## ACTIVITY
Within the material below, how many lines carry the word "agent"? State only the number.

## DATASET ENTRIES
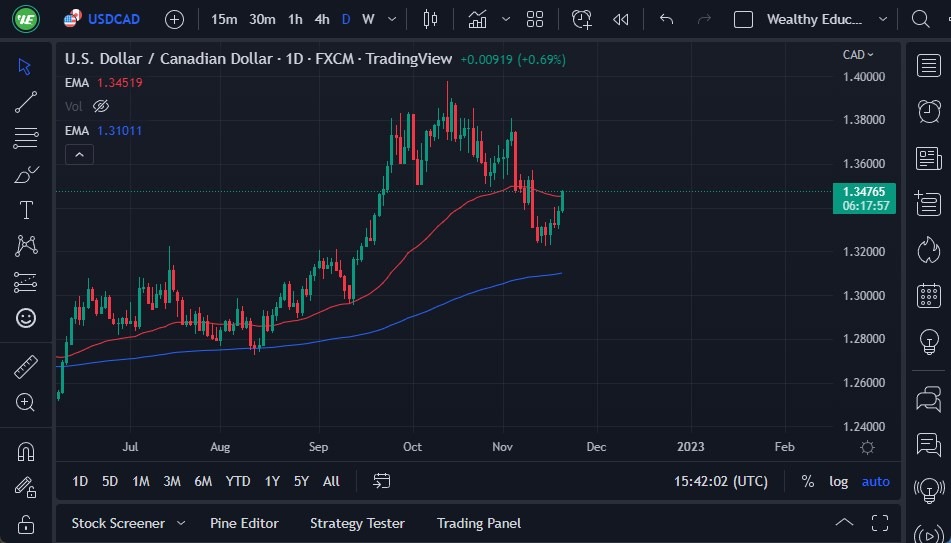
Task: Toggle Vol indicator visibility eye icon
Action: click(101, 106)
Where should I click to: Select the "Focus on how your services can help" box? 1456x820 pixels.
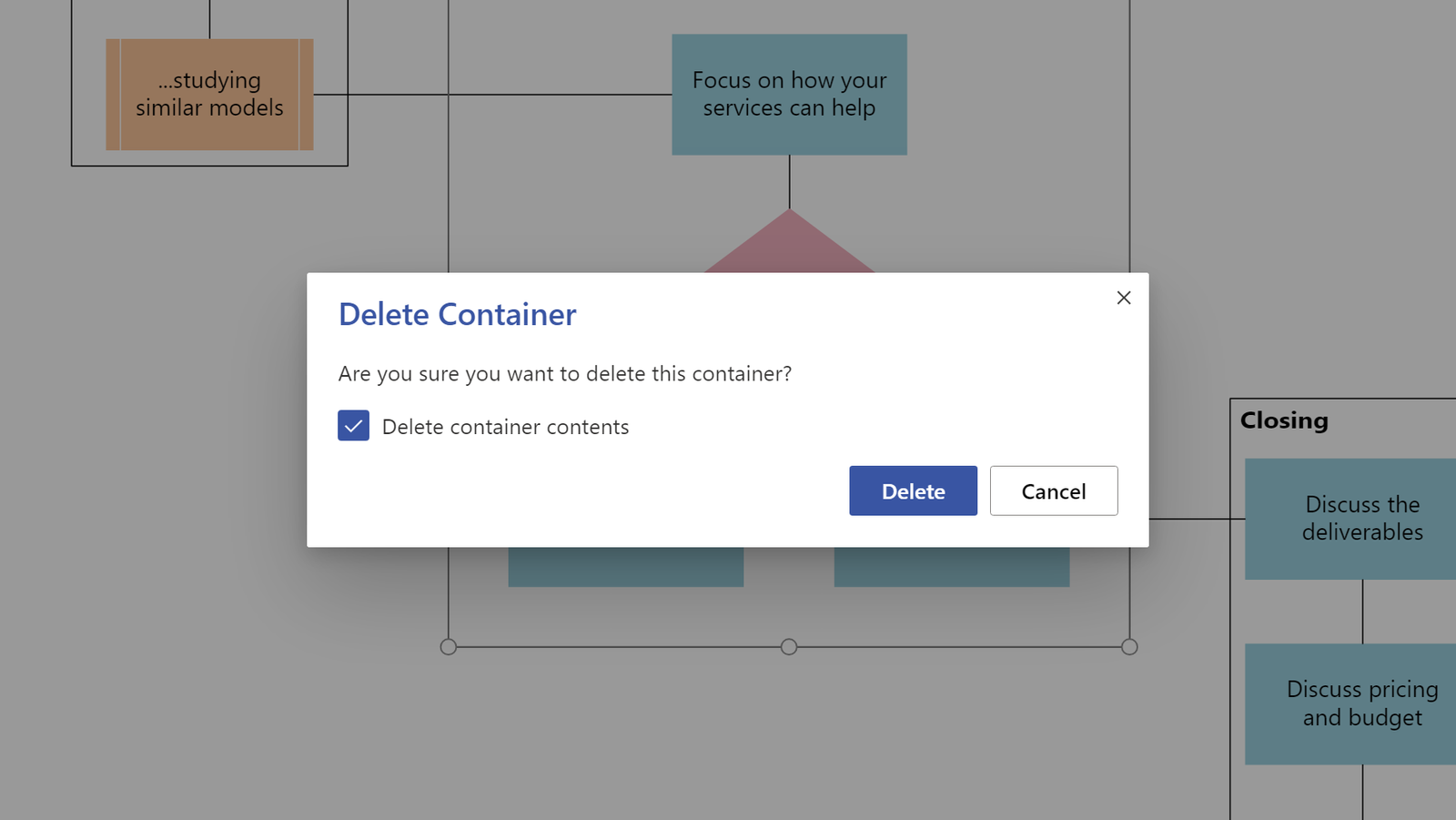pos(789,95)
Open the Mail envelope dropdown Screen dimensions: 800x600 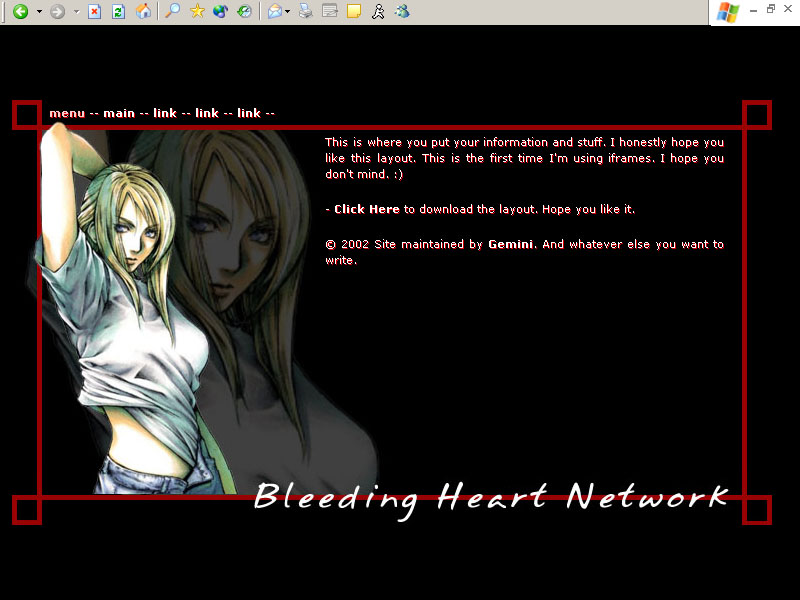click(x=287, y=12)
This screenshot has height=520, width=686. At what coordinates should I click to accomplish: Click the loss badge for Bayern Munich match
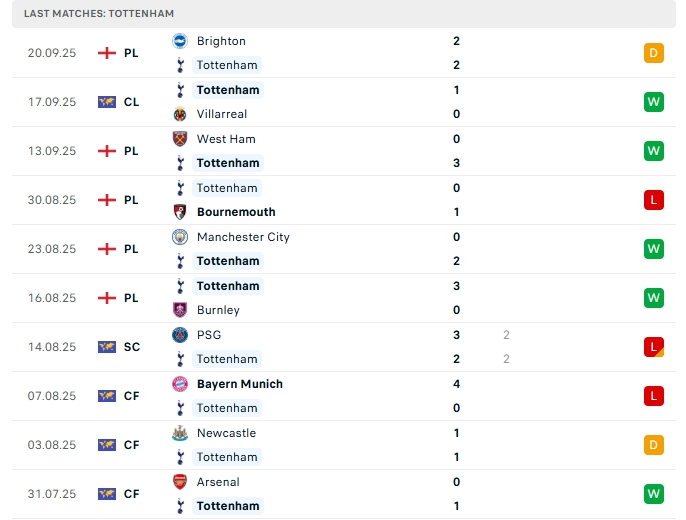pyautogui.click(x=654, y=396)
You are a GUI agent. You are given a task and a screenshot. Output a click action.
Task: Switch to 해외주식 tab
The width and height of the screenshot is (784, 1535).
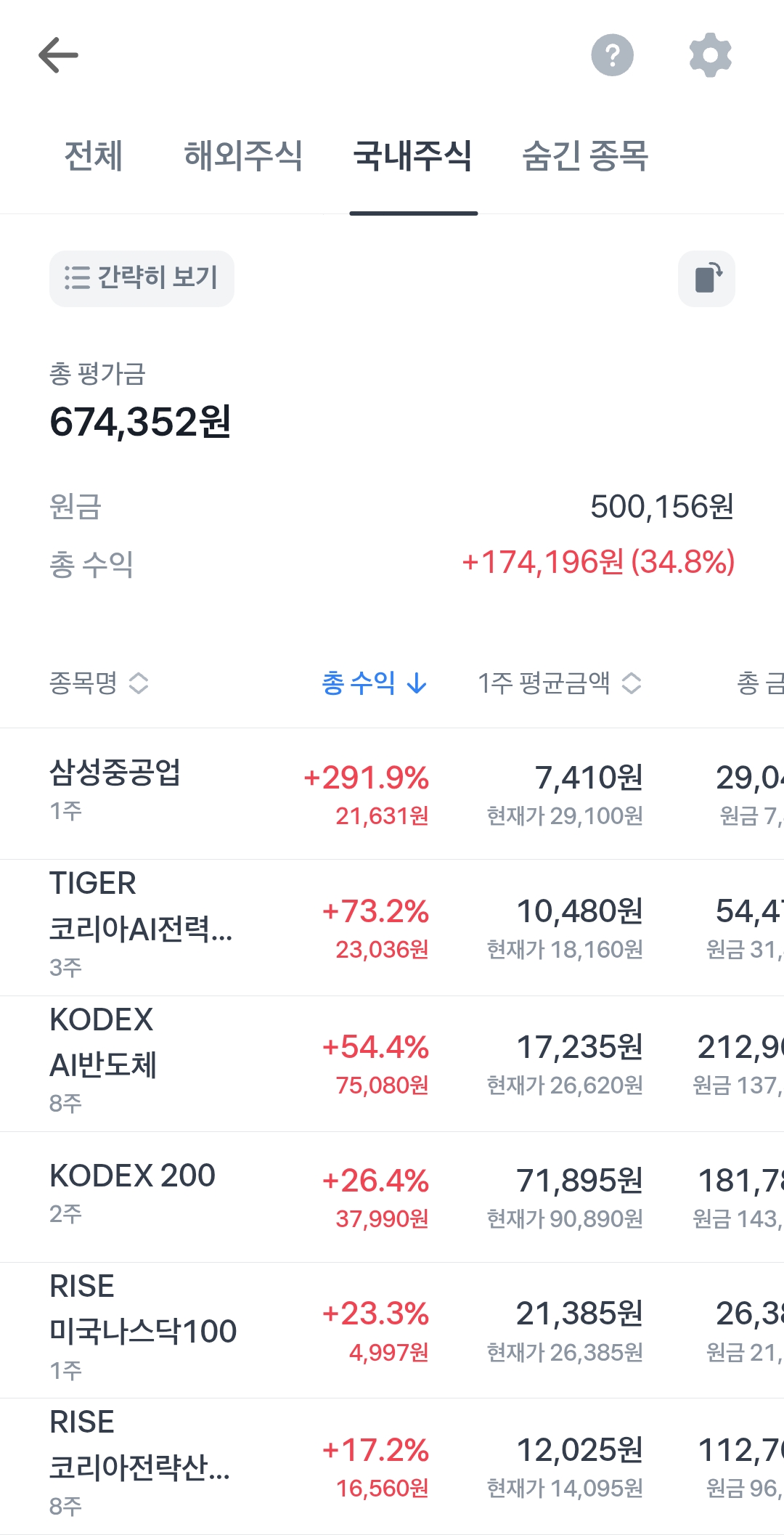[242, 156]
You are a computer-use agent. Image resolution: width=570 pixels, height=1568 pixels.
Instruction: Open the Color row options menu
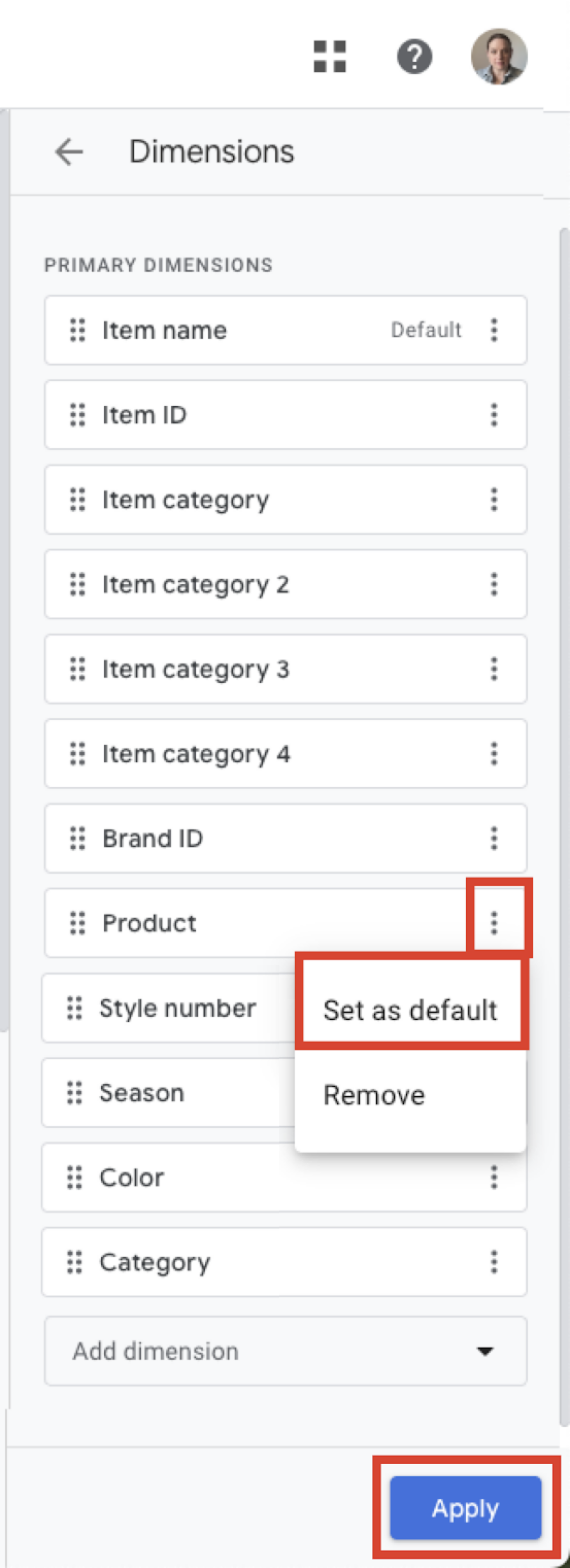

## TASK RESPONSE
2